GIVEN INSTRUCTION » Reproduce the records verbatim, from the start through the line containing "Action: (x=913, y=179)".

INPUT ROWS »

>> Start

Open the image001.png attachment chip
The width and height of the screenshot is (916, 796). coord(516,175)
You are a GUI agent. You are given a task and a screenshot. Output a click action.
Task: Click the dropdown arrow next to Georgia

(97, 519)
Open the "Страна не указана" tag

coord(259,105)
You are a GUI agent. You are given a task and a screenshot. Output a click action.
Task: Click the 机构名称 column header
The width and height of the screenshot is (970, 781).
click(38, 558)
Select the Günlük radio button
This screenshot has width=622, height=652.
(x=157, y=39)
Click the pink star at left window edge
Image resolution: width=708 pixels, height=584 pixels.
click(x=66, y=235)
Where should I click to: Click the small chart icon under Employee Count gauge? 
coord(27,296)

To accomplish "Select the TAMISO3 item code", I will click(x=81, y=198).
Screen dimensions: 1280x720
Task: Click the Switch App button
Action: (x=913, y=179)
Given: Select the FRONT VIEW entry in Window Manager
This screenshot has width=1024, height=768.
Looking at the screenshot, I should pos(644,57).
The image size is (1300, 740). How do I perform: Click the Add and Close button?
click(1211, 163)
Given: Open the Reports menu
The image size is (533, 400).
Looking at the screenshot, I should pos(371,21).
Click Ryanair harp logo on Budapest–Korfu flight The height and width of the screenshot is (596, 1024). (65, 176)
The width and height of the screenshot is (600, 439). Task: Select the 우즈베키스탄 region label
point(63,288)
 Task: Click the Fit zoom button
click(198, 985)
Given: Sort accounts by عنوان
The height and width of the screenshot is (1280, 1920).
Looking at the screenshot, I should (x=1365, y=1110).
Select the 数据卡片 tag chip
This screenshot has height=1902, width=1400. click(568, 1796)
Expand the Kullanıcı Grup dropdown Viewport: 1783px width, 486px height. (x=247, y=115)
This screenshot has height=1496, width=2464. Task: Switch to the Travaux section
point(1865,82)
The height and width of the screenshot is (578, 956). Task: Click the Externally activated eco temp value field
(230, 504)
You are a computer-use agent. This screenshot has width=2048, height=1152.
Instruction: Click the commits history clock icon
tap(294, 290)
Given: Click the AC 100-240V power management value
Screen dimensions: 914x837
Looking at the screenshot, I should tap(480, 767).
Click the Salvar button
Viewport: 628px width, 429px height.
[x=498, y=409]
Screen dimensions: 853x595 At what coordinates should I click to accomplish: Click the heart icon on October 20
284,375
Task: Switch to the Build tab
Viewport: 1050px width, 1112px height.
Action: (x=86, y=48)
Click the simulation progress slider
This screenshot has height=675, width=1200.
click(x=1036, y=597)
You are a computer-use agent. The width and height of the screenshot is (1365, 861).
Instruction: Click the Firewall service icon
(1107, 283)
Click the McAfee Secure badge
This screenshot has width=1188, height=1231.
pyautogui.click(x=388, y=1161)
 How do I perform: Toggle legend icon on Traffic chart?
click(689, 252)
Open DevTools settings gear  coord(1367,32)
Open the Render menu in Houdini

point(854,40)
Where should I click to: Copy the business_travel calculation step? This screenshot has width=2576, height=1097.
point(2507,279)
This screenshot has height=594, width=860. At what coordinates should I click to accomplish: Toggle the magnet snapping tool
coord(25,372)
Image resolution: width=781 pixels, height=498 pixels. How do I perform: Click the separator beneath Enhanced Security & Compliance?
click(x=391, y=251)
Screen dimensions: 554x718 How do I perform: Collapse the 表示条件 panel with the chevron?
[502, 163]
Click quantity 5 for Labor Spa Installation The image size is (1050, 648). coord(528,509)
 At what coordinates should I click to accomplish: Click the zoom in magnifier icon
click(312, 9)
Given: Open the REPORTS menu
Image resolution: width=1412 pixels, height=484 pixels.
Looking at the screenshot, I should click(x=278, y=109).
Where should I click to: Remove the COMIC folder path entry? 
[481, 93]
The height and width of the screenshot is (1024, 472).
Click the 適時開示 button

>> End

OUTPUT FOR THIS TASK »
Open the image001.png attachment chip
The width and height of the screenshot is (916, 796). coord(516,175)
You are a GUI agent. You are given a task and a screenshot. Output a click action.
Task: Click the dropdown arrow next to Georgia

(97, 519)
Open the "Страна не указана" tag

coord(259,105)
You are a GUI agent. You are given a task and a screenshot. Output a click action.
Task: Click the 机构名称 column header
The width and height of the screenshot is (970, 781).
click(38, 558)
Select the Günlük radio button
This screenshot has width=622, height=652.
(x=157, y=39)
Click the pink star at left window edge
Image resolution: width=708 pixels, height=584 pixels.
click(x=66, y=235)
Where should I click to: Click the small chart icon under Employee Count gauge? 
coord(27,296)

To accomplish "Select the TAMISO3 item code", I will click(x=81, y=198).
Screen dimensions: 1280x720
Task: Click the Switch App button
Action: (x=913, y=179)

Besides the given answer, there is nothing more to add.